何度も殴った後、父はいつも冷ややかにぼろぼろになった敦子を見つめていた。色のない瞳にはその後ろにある感情も一切読み取れない。敦子はそれがとても恐ろしく、ある程度分別が付くと父親と距離を置きたい心理も働いて応答は全て丁寧語で行うようになった。殴られて、蹴り飛ばされて、「申し訳ございません」と謝る。毎日がその繰り返し。父親は暴力に疲れ果てると一言、「お前さえ生まれて来なければ」と実の娘に対して吐き捨て、不貞腐れたように床につくのだった。
幼い頃から暴力を振るわれてはいたが、敦子はそれを誰かに告発しようと思うことは全くなかった。慣れ切ってしまったせいもあるのかもしれない、だがそれ以上に、父親から受ける暴力から比べれば、同じ学年の子供から受けるいじめや嫌がらせが苦ではなくなったためであろう。中学生の頃には、学年全体が狂気に飲み込まれたように皆他人を罵り合った。だが所詮そんなもの、生きていることなどつまらないと嘯く連中の可愛い御遊びに過ぎない。敦子自身も下駄箱の中にカエルの死骸が大量に詰まったことがあったが、彼女にとってそれは、カエルが入っているのか、以上の感想を何も抱かせなかった。中学生の大半は、死にたいなどと言っていても、本当に身の危険を感じて死に瀕したことなどない。日常的に「お前さえ生まれてこなければ」などと生きる意味を否定されることもない。

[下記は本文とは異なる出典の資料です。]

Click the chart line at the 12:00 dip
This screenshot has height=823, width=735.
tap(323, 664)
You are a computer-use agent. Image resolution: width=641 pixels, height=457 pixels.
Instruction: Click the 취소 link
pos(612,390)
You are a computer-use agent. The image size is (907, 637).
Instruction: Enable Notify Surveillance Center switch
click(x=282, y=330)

生きる意味を否定され、本当に自分は生まれてきてはいけないのだと思い込むことが、その頃の敦子にはしばしばあった。父親は、死ね、とは言ってこなかったが、生まれてこなければよかったのに、とはほぼ毎日のように言ってきた。生きる意味なんて、敦子には最初から与えられていなかったようなものだった。誰にも求められない、誰にも肯定されない茨のような道を、孤独に耐えながらひたすら進むしかなかった。いつしか敦子は人生に意味を見出すことを止め、物事の意味を探ることそのものを放棄することにした。相変わらず父親の気まぐれな殴打は続いていた。普段父から受けている暴行のことを思えば、高々カエルの死骸が百匹や二百匹、下駄箱に入れられているくらいでは驚きもしない。この世の中で最も恐ろしいものは父親だという意識が、敦子を追いつめもしたし、同時に強くもした。

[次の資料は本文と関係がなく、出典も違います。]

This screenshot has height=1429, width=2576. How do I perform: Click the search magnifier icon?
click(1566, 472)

高校生になると、放課後の時間を部活の代わりにファミレスのバイトに当てることにした。ある程度社会に慣れておくため、という理由を立ててはいたが、実際にはバイトで帰宅時間を遅らせて父親と対面する時間を減らすのが目的だった。バイトの給料は、全額没収されるかと思ったが、特に厳しく言われなかったので自分で取っておくことにした。金の工面については、父親の仕事が続いていたからあまり心配なかったようだった。敦子の養育には全く興味がなかったはずなのに、父親はなぜか学費だけはきちんと払い続けていた。大学に行きたいと告げた時も、別に反対もされず、応援もされなかったが金だけは必ず用意されていた。

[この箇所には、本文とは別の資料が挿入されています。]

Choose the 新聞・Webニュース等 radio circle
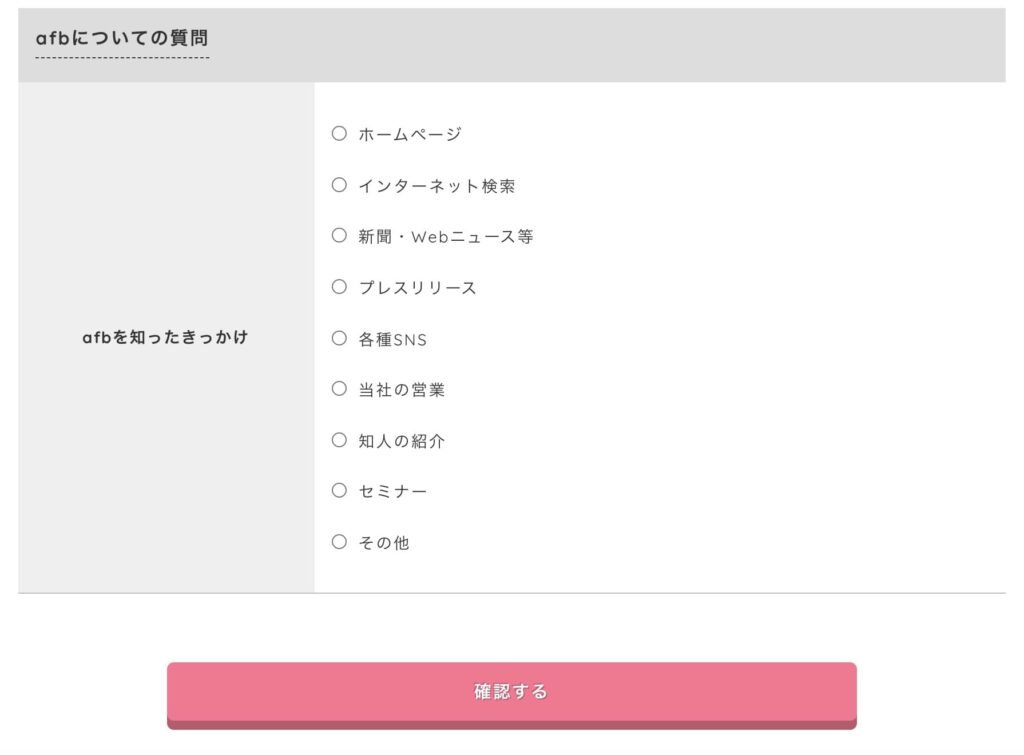Image resolution: width=1024 pixels, height=755 pixels. coord(339,235)
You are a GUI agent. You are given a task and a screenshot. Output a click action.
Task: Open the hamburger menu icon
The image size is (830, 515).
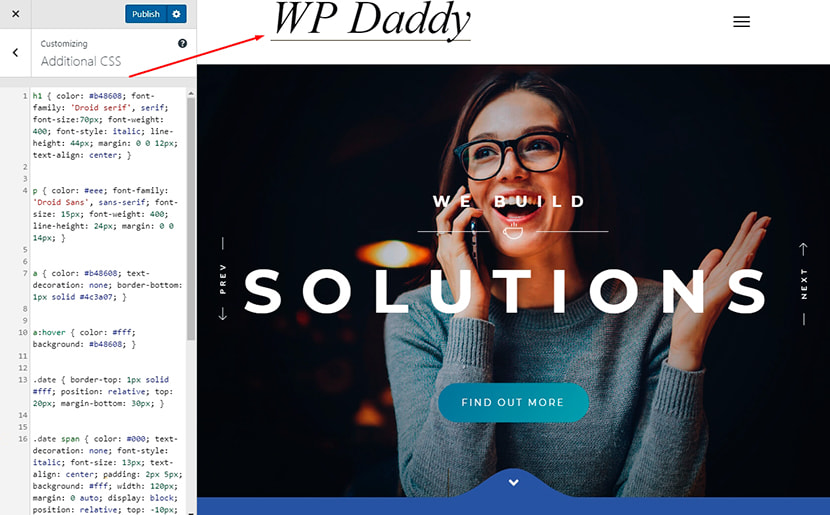tap(741, 22)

バイトから帰ってくると父親は既に寝ていることが多かった。敦子の目論見通り、高校の間に父が暴力を振るうことは少なくなった。しかし今度は別の問題が敦子を苛んだ。それは寝ている間に見る夢の内容だった。現実での暴力が止まったと思った矢先、敦子は父親に暴行される夢を毎晩のように見るようになった。夢の中でも父は敦子を冷淡に見降ろし、殴ったり蹴ったり、さらには実際には手を出さなかった顔にまで危害を加えるようになっていた。やはりどんなに謝っても、父は許してくれなかった。敦子はそれからというもの、夜中に何度も目を覚まして気が休まらない眠りに心身を疲れ果てさせることになった。目を覚まして父親に気づかれるとまた酷く殴られたので、敦子は毎日家の中で気を張り続けていたのだった。